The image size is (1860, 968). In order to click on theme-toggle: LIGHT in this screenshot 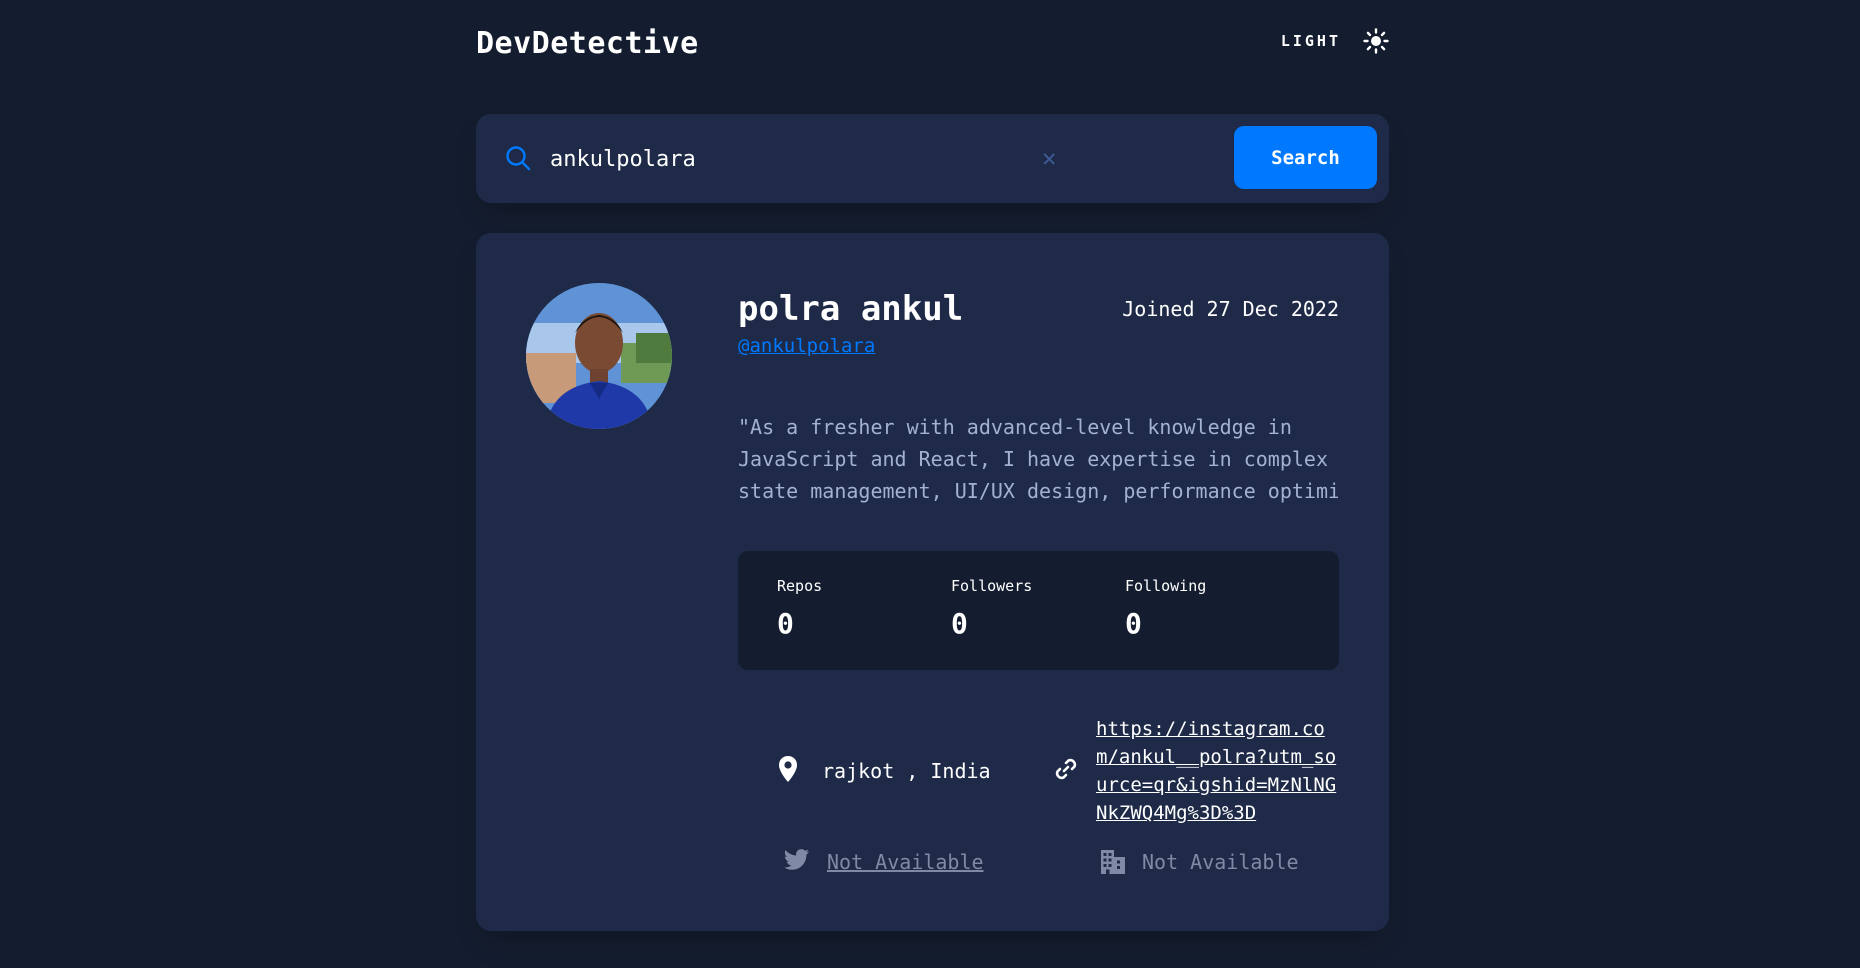, I will do `click(1335, 41)`.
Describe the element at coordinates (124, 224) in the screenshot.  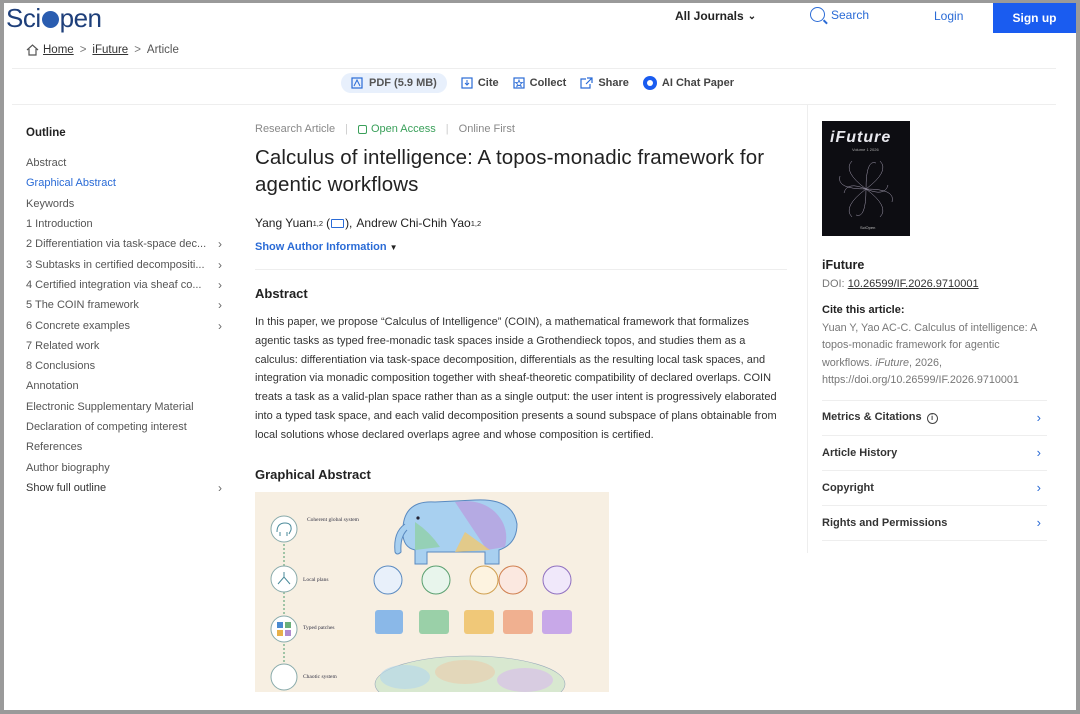
I see `outline-item: 1 Introduction` at that location.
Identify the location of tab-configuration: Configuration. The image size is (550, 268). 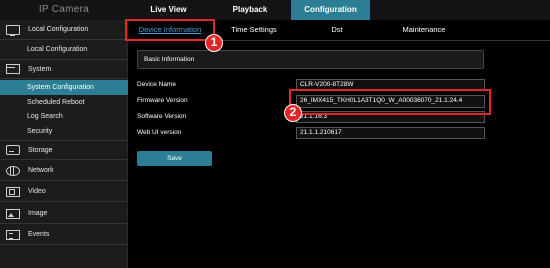
(330, 10).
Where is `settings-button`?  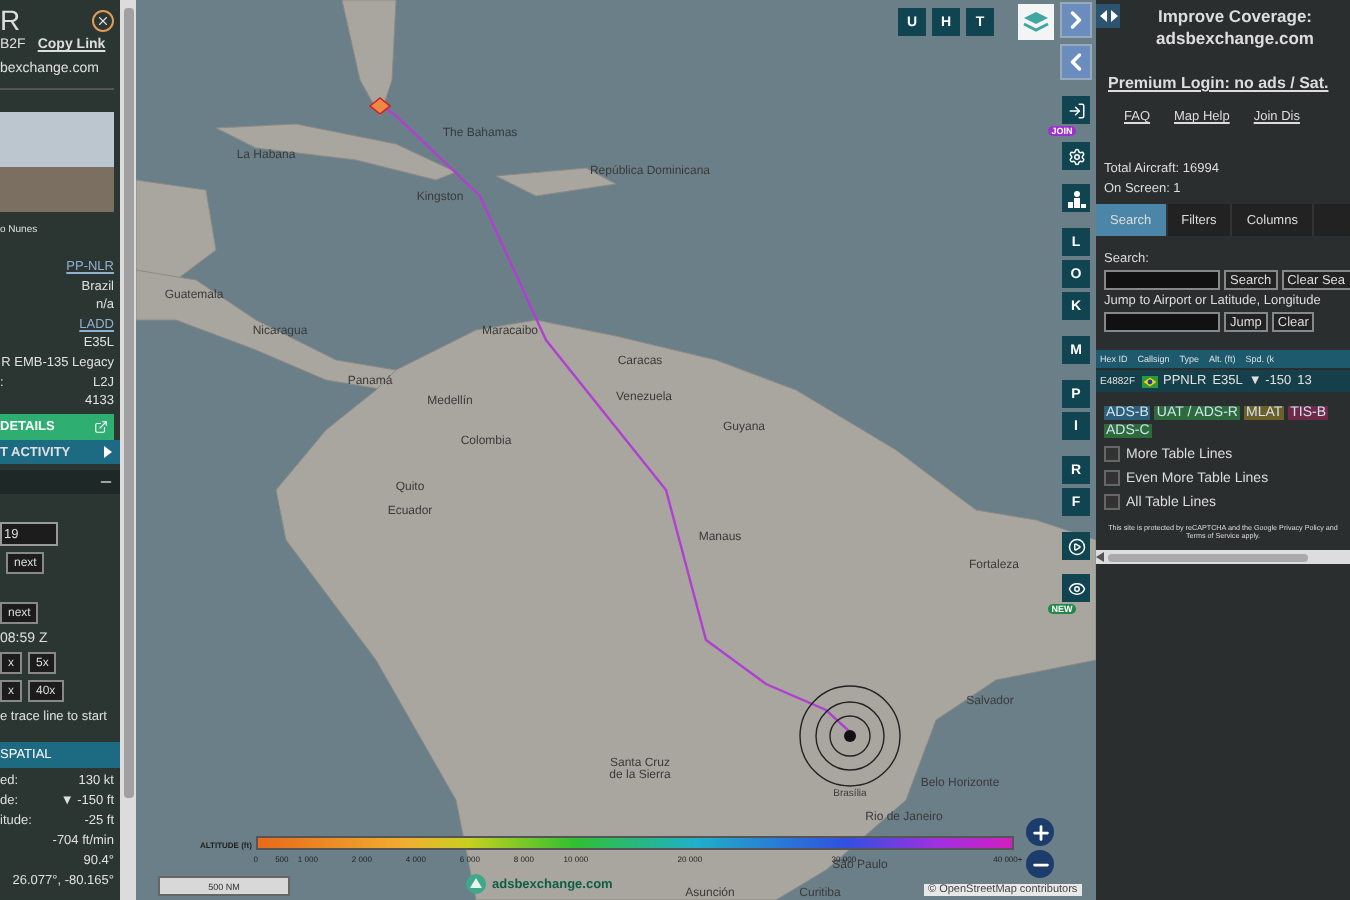 settings-button is located at coordinates (1076, 156).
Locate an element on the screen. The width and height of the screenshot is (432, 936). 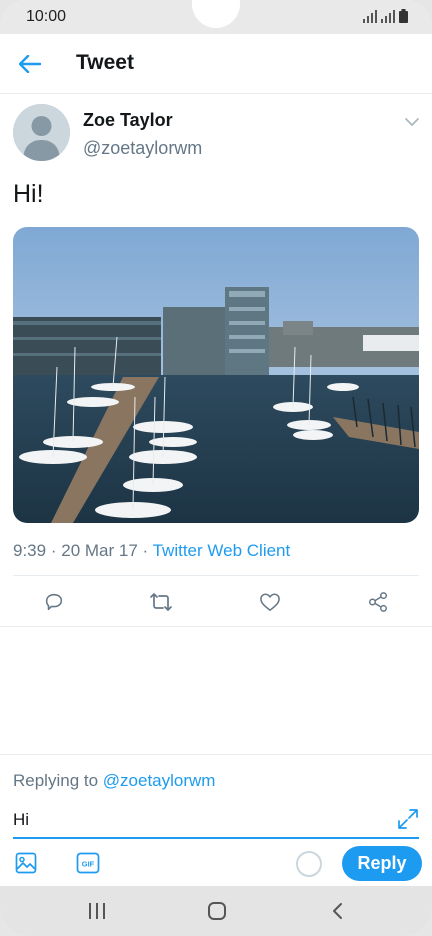
reply-input: Hi is located at coordinates (203, 820).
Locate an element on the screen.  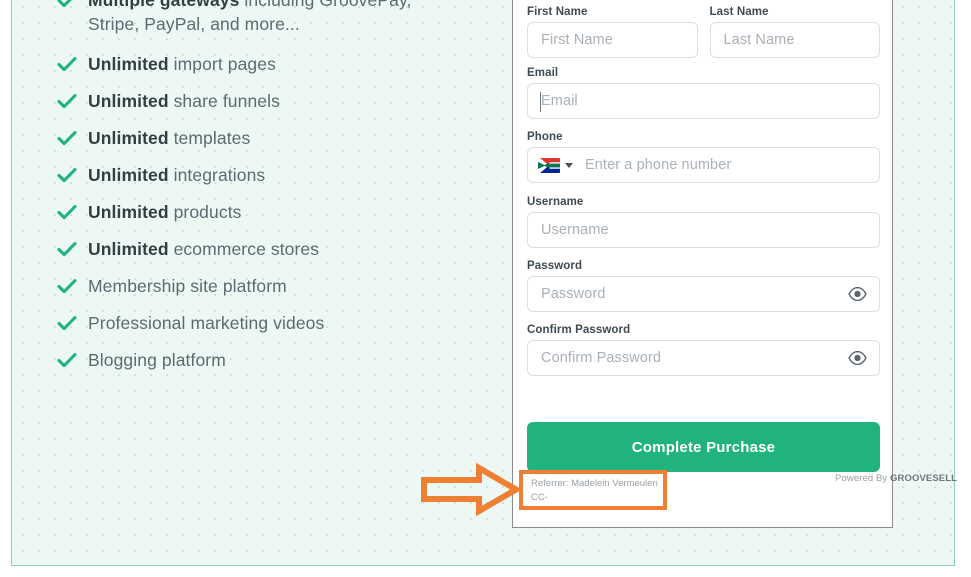
username-placeholder: Username is located at coordinates (575, 230).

================================

*Problem description*
Print everything in the material from the line containing "Locate an element on the screen. The" down through the end of the material, both ends included, leaving out the pictures.

*Exercise output*
Locate an element on the screen. The width and height of the screenshot is (432, 936). 
reply-input: Hi is located at coordinates (203, 820).
Locate an element on the screen.  
username-placeholder: Username is located at coordinates (575, 230).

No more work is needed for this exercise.